Source data Start Marker

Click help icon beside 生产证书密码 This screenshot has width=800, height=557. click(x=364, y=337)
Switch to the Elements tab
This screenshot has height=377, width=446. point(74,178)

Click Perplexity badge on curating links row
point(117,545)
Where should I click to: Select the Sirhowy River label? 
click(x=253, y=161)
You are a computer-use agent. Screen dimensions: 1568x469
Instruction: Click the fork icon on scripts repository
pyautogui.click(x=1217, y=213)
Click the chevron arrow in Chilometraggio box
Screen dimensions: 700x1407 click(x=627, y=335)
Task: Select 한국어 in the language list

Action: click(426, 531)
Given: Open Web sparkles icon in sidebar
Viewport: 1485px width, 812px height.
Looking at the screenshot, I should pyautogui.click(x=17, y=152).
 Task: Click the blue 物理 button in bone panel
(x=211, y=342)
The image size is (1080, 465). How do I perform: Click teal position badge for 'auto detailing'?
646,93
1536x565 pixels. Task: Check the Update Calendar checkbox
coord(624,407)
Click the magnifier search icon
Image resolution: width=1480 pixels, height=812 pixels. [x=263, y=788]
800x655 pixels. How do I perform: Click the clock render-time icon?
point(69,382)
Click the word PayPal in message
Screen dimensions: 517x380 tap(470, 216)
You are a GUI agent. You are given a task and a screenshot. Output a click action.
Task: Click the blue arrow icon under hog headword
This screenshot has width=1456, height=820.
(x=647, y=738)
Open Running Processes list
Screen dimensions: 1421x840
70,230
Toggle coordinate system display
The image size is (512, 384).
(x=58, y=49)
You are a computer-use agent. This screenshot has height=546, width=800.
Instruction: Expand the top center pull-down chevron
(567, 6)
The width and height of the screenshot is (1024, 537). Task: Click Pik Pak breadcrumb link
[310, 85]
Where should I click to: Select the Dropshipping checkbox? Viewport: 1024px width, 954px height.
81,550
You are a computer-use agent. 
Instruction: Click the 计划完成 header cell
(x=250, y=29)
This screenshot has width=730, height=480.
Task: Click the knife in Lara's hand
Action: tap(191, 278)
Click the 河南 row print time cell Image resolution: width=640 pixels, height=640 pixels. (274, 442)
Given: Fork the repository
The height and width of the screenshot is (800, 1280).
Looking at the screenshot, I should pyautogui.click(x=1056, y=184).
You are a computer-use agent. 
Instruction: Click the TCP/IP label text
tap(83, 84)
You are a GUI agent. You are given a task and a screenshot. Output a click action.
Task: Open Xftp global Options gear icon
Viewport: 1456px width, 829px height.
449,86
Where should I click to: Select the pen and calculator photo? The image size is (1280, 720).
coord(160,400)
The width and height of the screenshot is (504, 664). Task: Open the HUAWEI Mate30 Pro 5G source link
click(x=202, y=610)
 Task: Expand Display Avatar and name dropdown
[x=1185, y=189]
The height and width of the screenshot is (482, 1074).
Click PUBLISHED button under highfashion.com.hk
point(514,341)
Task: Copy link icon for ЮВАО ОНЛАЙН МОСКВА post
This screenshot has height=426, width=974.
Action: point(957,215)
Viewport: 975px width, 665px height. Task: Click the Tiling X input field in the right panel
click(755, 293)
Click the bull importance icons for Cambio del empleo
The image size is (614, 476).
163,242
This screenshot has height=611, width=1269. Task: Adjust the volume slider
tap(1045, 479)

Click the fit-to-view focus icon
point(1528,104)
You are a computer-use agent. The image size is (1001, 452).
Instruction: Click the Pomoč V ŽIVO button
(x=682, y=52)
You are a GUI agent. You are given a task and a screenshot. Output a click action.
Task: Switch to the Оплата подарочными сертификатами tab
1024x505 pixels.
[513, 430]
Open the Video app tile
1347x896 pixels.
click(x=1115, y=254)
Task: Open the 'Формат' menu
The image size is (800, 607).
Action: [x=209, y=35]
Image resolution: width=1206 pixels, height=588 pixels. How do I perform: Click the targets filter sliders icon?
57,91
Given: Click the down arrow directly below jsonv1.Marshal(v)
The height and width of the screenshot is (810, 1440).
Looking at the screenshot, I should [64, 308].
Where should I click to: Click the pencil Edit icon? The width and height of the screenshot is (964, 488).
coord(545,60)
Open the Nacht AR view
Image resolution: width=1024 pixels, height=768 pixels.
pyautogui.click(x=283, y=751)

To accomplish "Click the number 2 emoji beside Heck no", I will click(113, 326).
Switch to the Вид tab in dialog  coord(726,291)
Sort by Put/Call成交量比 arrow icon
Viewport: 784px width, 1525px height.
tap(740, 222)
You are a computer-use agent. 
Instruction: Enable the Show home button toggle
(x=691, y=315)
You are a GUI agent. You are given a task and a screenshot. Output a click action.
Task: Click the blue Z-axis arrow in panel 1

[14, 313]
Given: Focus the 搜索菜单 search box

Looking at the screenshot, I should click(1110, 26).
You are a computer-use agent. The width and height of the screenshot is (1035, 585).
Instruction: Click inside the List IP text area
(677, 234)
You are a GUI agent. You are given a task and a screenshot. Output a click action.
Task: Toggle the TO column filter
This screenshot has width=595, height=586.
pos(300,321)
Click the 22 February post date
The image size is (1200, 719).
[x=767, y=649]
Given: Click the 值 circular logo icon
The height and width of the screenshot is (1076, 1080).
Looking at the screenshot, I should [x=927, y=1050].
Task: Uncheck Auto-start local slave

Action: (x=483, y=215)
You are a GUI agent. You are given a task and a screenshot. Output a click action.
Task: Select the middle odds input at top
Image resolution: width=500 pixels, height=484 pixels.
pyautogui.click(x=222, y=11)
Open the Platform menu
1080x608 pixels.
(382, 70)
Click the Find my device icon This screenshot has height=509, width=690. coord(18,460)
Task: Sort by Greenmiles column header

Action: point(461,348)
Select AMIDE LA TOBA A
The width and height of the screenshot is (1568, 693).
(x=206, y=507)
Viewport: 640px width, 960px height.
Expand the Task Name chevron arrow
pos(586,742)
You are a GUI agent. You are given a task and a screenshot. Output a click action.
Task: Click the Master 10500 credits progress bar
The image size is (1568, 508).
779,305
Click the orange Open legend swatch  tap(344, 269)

Source data End Marker

» Work to be completed
Please show every line of the entries above that contains the word "post".

» Reply to the task
Task: Copy link icon for ЮВАО ОНЛАЙН МОСКВА post
Click the 22 February post date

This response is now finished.